Methodological Advances in Assessing CKM Burden
The use of multi-source data (survey vs. cohort vs. EHR) highlights important nuances in CKM epidemiology. While NHANES provides a snapshot of the general public, ambulatory healthcare samples (like Mass General Brigham) reflect the “real-world” population that is actively seeking care. Interestingly, the lower eligibility for SGLT2is in ambulatory samples (14%) compared to NHANES (24%) may point to differences in how CKD and heart failure are coded or diagnosed in clinical practice versus standardized survey measurements.
Expert Commentary
The findings presented by Mounsey et al. underscore a staggering reality: the majority of the US adult population is now a candidate for specialized cardiometabolic pharmacotherapy. However, several clinical and systemic controversies remain.
The Implementation-Access Gap
While 148 million adults may be eligible, only a fraction currently receive these medications. Barriers include high out-of-pocket costs, prior authorization requirements, and “clinical inertia” among providers. For nsMRAs and SGLT2is in particular, there is a persistent gap in prescribing even for those with clear-cut indications like CKD and HFrEF.
Mechanistic Synergy and Polypharmacy
From a biological perspective, the rationale for triple therapy is strong. SGLT2is provide hemodynamic and metabolic benefits; GLP-1RAs offer potent weight loss and anti-inflammatory effects; and nsMRAs specifically target the pro-fibrotic and pro-inflammatory pathways of the mineralocorticoid receptor. However, we lack large-scale RCTs specifically looking at the “triple-pillar” combination’s safety regarding hyperkalemia (nsMRA) and acute kidney injury (SGLT2i). Clinicians must balance the benefits against the risks of complex polypharmacy and potential drug-drug interactions.
Health Equity and Policy
The high cost of GLP-1RAs poses a significant risk of widening health disparities. If eligibility is universal but access is stratified by socioeconomic status, we may see a divergence in cardiovascular outcomes between the most and least affluent populations. Health policy must evolve to categorize CKM syndrome as a public health priority rather than a collection of individual lifestyle diseases.
Conclusion
The evolution of CKM syndrome management marks a new era in preventative medicine.
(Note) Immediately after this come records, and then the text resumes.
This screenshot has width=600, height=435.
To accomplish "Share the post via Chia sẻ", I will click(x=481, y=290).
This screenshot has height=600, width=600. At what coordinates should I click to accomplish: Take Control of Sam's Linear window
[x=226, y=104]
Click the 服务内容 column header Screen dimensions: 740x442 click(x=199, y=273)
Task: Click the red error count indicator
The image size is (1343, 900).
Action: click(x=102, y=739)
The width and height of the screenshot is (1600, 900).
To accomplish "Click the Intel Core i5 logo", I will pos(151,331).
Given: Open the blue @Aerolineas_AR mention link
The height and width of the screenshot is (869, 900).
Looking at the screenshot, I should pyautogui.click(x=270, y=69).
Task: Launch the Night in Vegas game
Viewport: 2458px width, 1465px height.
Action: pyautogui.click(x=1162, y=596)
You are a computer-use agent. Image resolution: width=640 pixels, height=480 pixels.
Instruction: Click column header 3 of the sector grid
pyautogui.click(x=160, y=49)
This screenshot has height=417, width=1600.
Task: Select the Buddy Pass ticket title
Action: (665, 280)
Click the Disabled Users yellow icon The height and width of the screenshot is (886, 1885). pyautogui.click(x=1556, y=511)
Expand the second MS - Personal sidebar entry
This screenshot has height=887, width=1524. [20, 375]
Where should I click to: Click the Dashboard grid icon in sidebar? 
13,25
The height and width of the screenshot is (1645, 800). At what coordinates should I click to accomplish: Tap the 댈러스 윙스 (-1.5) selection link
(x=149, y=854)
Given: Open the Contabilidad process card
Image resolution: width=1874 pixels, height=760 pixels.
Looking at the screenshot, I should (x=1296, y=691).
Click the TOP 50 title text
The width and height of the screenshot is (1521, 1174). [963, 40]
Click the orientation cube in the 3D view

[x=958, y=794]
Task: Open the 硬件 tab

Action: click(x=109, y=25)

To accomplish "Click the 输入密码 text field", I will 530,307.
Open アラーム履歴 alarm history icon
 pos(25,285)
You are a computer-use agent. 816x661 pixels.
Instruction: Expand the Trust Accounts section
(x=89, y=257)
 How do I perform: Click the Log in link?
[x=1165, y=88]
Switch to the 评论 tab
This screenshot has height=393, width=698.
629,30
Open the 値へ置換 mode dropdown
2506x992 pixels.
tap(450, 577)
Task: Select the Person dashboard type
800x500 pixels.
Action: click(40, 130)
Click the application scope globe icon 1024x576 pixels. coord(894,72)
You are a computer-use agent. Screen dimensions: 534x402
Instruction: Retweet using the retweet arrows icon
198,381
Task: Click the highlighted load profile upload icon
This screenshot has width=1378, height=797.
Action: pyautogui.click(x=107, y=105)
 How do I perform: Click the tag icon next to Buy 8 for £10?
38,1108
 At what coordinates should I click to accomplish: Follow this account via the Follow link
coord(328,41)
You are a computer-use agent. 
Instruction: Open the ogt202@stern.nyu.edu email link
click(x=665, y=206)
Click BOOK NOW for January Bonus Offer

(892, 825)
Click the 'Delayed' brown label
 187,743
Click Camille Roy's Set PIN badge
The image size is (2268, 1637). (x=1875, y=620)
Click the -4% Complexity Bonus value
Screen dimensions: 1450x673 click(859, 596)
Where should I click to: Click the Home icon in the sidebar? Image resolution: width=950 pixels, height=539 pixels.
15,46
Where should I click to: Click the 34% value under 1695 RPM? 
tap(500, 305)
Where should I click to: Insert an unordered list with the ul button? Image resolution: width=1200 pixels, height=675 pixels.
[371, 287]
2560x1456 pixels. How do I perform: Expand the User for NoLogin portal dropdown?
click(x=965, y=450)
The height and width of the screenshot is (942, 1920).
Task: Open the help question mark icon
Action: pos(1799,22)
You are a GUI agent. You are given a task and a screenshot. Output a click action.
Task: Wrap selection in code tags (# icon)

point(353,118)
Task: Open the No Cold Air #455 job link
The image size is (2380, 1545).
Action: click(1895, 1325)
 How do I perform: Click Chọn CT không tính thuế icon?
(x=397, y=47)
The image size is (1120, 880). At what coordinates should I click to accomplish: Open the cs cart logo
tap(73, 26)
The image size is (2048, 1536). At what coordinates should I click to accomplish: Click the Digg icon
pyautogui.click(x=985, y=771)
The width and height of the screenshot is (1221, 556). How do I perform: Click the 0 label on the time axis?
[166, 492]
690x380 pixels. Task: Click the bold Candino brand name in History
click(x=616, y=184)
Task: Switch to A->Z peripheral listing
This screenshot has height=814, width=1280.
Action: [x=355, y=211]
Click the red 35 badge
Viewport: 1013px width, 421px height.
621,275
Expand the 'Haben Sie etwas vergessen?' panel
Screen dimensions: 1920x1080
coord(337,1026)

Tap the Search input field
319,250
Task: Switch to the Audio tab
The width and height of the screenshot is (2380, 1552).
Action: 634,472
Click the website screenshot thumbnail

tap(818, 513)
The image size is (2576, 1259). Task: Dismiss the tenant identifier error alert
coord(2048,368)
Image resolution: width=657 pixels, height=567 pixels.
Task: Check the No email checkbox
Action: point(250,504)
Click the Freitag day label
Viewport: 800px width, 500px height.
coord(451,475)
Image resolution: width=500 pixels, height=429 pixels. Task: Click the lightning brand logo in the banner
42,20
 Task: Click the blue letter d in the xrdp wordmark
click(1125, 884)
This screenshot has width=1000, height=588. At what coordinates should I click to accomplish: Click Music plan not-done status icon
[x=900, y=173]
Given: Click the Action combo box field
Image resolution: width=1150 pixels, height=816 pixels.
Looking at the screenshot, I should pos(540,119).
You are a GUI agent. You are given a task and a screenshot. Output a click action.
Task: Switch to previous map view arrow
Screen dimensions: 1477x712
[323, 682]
With approximately 60% of the population meeting FDA indications for novel therapies, the focus must shift from identifying *who* to treat to determining *how* to deliver these treatments equitably and effectively. The potential for 11.7 million Americans to benefit from triple therapy offers a massive opportunity to reduce the burden of dialysis, heart failure hospitalizations, and cardiovascular death. Future research should prioritize implementation science and the long-term safety of combined CKM therapies to translate these population-level eligibility figures into tangible clinical outcomes.
References
- Mounsey LA, et al. Cardiovascular-Kidney-Metabolic Medication Eligibility Across National Survey, Community-Based, and Ambulatory Healthcare Samples. JAMA Cardiol. 2026;11(3):250-258. PMID: 41604173.
- Ndumele CE, et al. A Scientific Statement From the American Heart Association: Cardiovascular-Kidney-Metabolic Health. Circulation. 2023;148(20):1606-1635. PMID: 37811810.
- Lincoff AM, et al. Semaglutide and Cardiovascular Outcomes in Patients with Overweight or Obesity who do not have Diabetes. N Engl J Med. 2023;389(24):2221-2232. PMID: 37952131.
- Herrington WG, et al. Empagliflozin in Patients with Chronic Kidney Disease. N Engl J Med. 2023;388(2):117-127. PMID: 36331190.
- Bakris GL, et al. Effect of Finerenone on Chronic Kidney Disease Outcomes in Type 2 Diabetes. N Engl J Med. 2020;383(23):2219-2229. PMID: 33091221.